[[ PROVIDED ENTRIES open ]]

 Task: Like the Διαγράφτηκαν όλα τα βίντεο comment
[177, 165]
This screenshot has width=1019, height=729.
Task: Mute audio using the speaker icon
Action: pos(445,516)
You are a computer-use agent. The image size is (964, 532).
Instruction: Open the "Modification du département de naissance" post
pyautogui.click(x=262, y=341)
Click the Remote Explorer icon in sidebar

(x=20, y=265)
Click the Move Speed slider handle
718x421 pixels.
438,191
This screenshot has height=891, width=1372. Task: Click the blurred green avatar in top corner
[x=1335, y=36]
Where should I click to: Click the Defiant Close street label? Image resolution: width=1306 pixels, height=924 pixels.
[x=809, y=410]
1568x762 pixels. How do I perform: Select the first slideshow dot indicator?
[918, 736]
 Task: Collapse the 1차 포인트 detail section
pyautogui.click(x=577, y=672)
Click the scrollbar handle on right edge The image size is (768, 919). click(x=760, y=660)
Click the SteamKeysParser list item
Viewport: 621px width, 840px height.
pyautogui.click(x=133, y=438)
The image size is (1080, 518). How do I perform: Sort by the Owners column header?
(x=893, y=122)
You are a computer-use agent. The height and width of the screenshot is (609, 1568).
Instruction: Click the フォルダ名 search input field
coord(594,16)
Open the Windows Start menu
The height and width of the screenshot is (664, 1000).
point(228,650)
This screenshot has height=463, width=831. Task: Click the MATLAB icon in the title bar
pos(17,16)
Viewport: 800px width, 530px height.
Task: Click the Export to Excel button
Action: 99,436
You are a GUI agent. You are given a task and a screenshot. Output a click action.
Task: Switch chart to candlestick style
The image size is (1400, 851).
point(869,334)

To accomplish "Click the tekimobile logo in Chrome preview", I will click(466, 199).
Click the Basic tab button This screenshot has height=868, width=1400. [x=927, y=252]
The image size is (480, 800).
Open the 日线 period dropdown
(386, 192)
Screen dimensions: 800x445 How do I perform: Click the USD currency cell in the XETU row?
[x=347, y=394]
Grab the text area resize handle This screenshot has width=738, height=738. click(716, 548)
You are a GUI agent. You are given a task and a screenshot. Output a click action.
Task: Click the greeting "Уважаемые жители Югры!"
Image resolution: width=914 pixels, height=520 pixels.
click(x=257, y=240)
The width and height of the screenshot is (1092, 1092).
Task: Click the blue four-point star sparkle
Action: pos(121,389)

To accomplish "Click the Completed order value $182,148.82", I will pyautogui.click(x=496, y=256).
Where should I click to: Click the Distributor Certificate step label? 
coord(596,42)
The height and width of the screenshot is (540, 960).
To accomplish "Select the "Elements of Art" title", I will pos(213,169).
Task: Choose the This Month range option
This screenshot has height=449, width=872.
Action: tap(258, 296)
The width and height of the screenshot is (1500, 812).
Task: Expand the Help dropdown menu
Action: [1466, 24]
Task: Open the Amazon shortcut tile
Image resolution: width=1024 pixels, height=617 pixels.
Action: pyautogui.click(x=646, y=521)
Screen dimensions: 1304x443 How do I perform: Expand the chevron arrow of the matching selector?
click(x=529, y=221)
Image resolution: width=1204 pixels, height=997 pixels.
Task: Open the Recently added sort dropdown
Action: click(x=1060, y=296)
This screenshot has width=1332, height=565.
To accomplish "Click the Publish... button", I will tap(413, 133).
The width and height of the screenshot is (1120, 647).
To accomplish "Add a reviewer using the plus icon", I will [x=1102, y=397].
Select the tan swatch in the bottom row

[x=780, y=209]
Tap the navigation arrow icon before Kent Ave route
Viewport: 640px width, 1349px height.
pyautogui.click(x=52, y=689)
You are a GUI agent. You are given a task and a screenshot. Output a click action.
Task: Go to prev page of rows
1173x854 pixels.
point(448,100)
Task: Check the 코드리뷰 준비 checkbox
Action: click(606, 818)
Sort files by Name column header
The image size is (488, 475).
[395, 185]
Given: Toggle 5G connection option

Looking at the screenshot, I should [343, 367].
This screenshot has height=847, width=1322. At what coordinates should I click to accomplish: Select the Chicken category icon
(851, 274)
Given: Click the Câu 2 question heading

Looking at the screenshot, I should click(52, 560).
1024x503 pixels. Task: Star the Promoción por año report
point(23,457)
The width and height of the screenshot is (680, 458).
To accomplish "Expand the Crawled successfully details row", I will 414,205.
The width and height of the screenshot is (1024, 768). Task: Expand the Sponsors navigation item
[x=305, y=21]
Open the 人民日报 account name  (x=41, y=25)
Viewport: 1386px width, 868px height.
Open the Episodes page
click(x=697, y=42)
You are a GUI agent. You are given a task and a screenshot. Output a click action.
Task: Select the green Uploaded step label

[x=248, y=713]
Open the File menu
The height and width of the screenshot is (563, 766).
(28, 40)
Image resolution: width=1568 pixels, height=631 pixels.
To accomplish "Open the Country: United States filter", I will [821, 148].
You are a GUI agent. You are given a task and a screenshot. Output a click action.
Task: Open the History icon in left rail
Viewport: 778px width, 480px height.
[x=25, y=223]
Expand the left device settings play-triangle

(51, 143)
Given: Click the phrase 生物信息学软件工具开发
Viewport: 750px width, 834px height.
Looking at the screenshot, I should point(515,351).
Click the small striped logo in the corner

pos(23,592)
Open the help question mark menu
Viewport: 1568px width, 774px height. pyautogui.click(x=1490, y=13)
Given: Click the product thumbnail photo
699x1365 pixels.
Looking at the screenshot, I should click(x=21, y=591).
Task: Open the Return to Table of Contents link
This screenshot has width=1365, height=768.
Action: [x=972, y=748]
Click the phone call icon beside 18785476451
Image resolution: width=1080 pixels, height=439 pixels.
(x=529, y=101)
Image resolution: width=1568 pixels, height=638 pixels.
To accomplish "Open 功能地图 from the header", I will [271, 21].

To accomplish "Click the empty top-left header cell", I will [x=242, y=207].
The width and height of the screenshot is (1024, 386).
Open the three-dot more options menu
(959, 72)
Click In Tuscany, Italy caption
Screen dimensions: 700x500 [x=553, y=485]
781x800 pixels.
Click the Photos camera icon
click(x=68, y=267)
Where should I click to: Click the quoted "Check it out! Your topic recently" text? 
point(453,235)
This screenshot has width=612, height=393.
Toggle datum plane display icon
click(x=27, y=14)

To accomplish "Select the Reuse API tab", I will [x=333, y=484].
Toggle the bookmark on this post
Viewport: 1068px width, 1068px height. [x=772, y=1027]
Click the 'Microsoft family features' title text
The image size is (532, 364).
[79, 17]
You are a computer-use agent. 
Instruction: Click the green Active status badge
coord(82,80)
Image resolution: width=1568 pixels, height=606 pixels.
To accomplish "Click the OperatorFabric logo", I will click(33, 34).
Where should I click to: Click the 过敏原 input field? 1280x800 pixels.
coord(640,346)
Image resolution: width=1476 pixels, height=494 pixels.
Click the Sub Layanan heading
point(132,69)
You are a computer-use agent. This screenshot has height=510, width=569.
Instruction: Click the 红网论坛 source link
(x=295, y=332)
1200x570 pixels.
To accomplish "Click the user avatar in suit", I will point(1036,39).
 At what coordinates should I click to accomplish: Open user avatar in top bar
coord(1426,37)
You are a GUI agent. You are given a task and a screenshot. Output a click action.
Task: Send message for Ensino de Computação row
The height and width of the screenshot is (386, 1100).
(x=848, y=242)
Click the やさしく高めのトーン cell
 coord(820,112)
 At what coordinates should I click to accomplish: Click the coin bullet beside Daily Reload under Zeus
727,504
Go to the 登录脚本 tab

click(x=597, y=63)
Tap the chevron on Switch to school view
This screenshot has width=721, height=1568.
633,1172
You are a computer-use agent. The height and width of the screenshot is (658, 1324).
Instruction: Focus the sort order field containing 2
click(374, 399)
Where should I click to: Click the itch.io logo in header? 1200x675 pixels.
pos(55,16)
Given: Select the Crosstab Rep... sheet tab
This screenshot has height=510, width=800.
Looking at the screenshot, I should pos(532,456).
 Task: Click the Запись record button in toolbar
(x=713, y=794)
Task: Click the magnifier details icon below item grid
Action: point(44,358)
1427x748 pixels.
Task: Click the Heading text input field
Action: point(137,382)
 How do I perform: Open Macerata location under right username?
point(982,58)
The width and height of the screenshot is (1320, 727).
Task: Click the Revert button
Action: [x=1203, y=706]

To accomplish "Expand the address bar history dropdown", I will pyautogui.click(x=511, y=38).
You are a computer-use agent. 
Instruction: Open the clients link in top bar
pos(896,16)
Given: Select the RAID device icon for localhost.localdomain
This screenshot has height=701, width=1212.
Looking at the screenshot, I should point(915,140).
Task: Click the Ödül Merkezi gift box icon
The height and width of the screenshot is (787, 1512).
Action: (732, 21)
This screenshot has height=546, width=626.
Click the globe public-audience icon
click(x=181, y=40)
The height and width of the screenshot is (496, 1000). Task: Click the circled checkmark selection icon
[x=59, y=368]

[[ PROVIDED ENTRIES closed ]]

WHAT YOU SHOULD DO:
The answer should be one number: how many lines of the data above contain "computer".

RESPONSE:
6